The first chapter is set in the “marsh country down by the river, within, as the river around 20 miles of sea.” This first description makes the setting sound very nice but again first impressions are very false in this book as every other description of it makes it sound dark and evil. “The marshes were just a horizontal black line and the river was just another horizontal line not nearly so broad or so black, and the sky was just a row of angry red lines and dense black lines intermixed.” Here Dickens uses pathetic fallacy so that the dark blurred surroundings could be compared to Pips Dark blurred thoughts about the convict. Also here the metaphors give the reader a cinematographic view of what Pip sees. The setting has objects and points which are very concentrated points of fear for Pip like “a jibbet with some chains hanging to it which had once held a pirate. The man limped towards it as if he were the pirate come to life.” This shows pip merging the convict and the jibbet from two individual points of fear into one much more terrifying illusion. Dickens uses the setting to again emphasize Pips vivid imagination. “as I saw the cattle lifting their heads to look after him I wondered if they thought the same.” This emphasizes how Pip can see anything and make into something quite paranormal.
Great Expectations was one of Dickens later novels. He uses a lot of techniques to cinematograph fear, evil and darkness. Pathetic fallacy is used throughout the first chapter to project Pips feelings onto his surroundings “and that the low leaden line was the river and the distant savage lair beyond from which the wind was rushing was the sea.” This is Dickens using the surroundings to emphasize Pips feelings at the time. When Dickens really wants to emphasize a point he uses alliteration “low leaden line” Using alliteration Dickens wants to make this point stand out to the reader. Dickens quite often personifies objects and objectifies people to stress the fact that people weren’t treated like human beings and more like objects.
In this chapter Dickens often writes cinematographically to give the reader their own view of the story “One of those was the beacon by which the sailors steered – like an unhooped cask upon a pole.” This is good as it makes the reader feel much more involved in the story if they have a mental picture of what’s going on. Atmosphere needs to be built up in this chapter to keep it interesting and realistic and Dickens manages to do this by using a range of techniques “You know what a file is? Yes sir. And you know what whittles is? Yes sir.” Here Dickens is making the characters speak in imperative language. This builds up a very short, sharp, tense atmosphere.

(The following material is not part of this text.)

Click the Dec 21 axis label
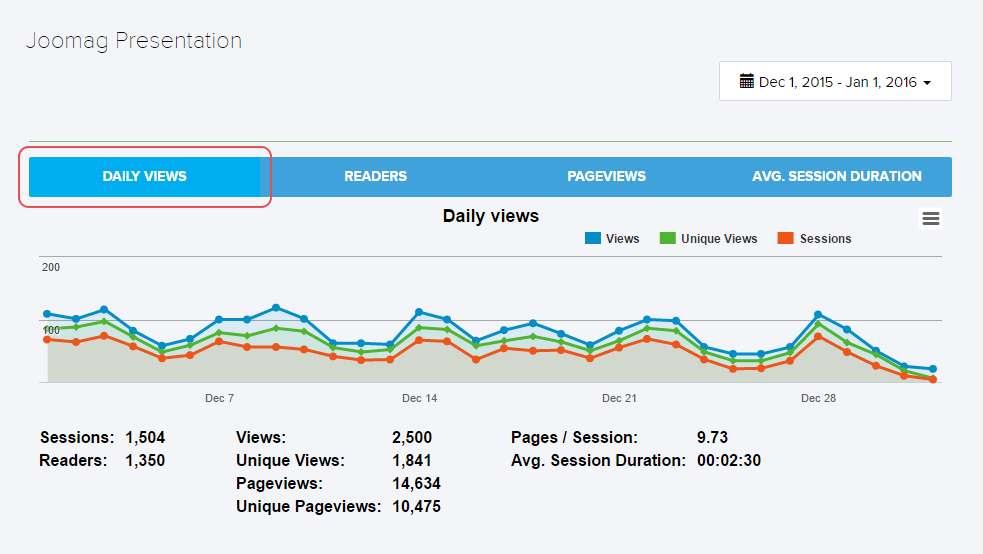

It is interesting that Dickens chooses to write the novel in first person. Pip tells the story of his life right from his earliest memory but it is told by the older Pip looking back on his younger self with fondness and humour. “The small bundle of shivers growing afraid of it all and beginning to cry was Pip.” I think that telling the story in the first person like this adds a sense of intimacy to the story. The story is a buildings roman about Pip but it also tries to underline some of the social problems that existed at the time “That he made it go head over heels in front of me and I saw the steeple under my feet.” Here Dickens emphasizes how Pips life is turned upside down in a second. Life was like this for many other children of the time.
I think that Dickens chose to write chapter one of the novel like he did to confuse the reader in a way that makes them want to read on to find out what happens so that they are no longer confused. Pip is introduced and is made out to be a poor boy with very little family and very lonely and isolated. The convict on the other hand is probably the most confusing character as Dickens contradicts the way in which we think of the convict in that he at first seems to be evil and nothing else but slowly Dickens tries to make the reader pity the convict and see his desperation. As the novel Is written in first person then I think it is fair to assume that Pip also feels some sympathy for the convict as it is his thoughts and memories that we are reading.